La campagna elettorale per il «no» all’indipendenza della Scozia del leader laburista Ed Milliband si è chiusa con una clamorosa contestazione. Milliband è stato costretto a lasciare l’assembramento a cui partecipava in fretta e furia mentre i sostenitori del «sì», gridavano a squarciagola «bugiardo». Milliband è solo l’ultimo di una serie di politici, arrivati nel centro di Edimburgo, e contestati dalla folla mentre tentavano di incontrare venditori ambulanti e semplici cittadini.
Milliband ha in seguito confermato la sua intenzione di continuare a parlare con gli indecisi nelle prossime ore. «Penso abbiamo visto il lato peggiore della campagna per il “sì”», ha detto Milliband dopo la contestazione. «La passione ha prevalso sui modi civili con cui dovrebbe svolgersi una campagna referendaria come questa», ha aggiunto il leader laburista che, insieme a Cameron e Clegg, ha promesso, in una lettera pubblicata dalla stampa locale, di estendere i privilegi di cui già la Scozia gode nel caso in cui il referendum per l’indipendenza dovesse essere bocciato.

L’episodio rivela però una più generale disaffezione dell’elettorato laburista, soprattutto nelle periferie urbane. Le cellule locali del Labour in Scozia, secondo un reportage del Guardian, sono «moribonde». Molti pensionati scozzesi, tradizionali sostenitori dei Labour, stanno facendo inaspettatamente e all’ultimo momento campagna per il «sì» all’indipendenza scozzese. Questo dimostrerebbe come il partito stia continuamente perdendo il sostegno della sua base elettorale.
Almeno il 42% dell’elettorato Labour alle elezioni generali del 2010, avrebbe intenzione di votare per il «sì» all’indipendenza. Gli assembramenti a sostegno del «sì» sono affollatissimi, mentre gli oratori parlano di identità nazionale più che politica per giustificare la deviazione dal tradizionale voto di appartenenza. Se gli elettori dovessero seguire le indicazioni di conservatori e laburisti, dovrebbe realizzarsi una vittoria schiacciante dei voti contro la secessione scozzese. Invece, non sembra che si stia delineando questo scenario.

È chiaro che in Scozia, come in molti altri paesi europei, le solide certezze della politica rappresentativa siano un’idea del passato. Eppure gli elettori labouristi avevano resistito alle tentazioni degli euro-scettici dell’Ukip di Nigel Farage. Forse questi elettori di sinistra sono attratti di più da alcuni argomenti del premier scozzese Salmond. Secondo lui, la fine dell’Unione segnerebbe l’inizio di una sorta di riscatto scozzese e dei «danni causati dalle disuguagliaze sociali che hanno costretto il Regno unito, con il tatcherismo, a diventare una delle società più diseguali del mondo».

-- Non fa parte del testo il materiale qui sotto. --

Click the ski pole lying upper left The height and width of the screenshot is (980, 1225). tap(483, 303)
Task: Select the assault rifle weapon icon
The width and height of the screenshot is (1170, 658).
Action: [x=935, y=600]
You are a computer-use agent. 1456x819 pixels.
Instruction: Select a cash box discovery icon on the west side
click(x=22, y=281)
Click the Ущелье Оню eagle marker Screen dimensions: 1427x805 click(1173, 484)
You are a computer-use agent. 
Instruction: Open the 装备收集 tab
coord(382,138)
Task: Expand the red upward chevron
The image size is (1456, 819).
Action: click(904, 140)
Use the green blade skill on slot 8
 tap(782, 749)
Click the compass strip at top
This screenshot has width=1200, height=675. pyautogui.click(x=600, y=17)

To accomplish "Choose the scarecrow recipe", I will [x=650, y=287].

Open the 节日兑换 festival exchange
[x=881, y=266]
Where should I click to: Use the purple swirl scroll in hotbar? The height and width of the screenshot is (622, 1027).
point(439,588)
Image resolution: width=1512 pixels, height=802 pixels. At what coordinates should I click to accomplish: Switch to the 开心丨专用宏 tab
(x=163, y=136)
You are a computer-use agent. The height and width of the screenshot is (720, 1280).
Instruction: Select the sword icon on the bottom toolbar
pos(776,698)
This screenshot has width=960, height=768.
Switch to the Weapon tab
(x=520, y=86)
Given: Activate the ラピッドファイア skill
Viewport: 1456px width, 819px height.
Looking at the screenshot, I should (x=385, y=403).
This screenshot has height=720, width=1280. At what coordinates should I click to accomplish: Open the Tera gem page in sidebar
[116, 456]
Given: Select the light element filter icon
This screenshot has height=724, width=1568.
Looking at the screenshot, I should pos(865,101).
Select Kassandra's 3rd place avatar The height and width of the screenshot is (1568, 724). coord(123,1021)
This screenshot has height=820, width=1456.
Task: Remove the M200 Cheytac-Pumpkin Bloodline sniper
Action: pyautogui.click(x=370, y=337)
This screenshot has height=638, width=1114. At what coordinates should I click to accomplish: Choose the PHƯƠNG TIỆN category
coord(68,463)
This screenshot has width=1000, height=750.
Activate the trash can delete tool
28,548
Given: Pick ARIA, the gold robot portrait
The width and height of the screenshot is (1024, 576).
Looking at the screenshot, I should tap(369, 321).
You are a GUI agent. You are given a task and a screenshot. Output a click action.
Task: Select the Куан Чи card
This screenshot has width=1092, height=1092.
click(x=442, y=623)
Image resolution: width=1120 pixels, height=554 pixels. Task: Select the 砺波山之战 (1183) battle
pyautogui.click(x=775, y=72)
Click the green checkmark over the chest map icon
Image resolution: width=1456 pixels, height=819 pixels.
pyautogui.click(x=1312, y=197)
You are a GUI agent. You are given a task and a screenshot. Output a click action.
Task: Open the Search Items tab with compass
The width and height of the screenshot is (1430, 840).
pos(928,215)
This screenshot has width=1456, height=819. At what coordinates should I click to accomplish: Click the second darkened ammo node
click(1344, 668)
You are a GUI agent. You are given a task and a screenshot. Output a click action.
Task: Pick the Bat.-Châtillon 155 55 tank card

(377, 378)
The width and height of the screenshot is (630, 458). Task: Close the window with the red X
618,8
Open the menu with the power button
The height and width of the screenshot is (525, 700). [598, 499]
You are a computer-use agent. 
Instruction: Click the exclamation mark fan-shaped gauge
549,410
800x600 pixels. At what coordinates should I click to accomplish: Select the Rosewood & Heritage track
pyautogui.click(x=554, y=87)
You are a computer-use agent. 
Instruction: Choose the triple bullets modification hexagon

È vero che in alcuni suoi discorsi pubblici, il conservatore Salmond presenta la sua visione di Scozia, che farebbe gola anche ai movimenti indipendentisti di oltremanica, come un paese progressista sul modello dei paesi scandinavi. Forse queste parole fanno presa sull’elettorato laburista più di quanto Milliband creda.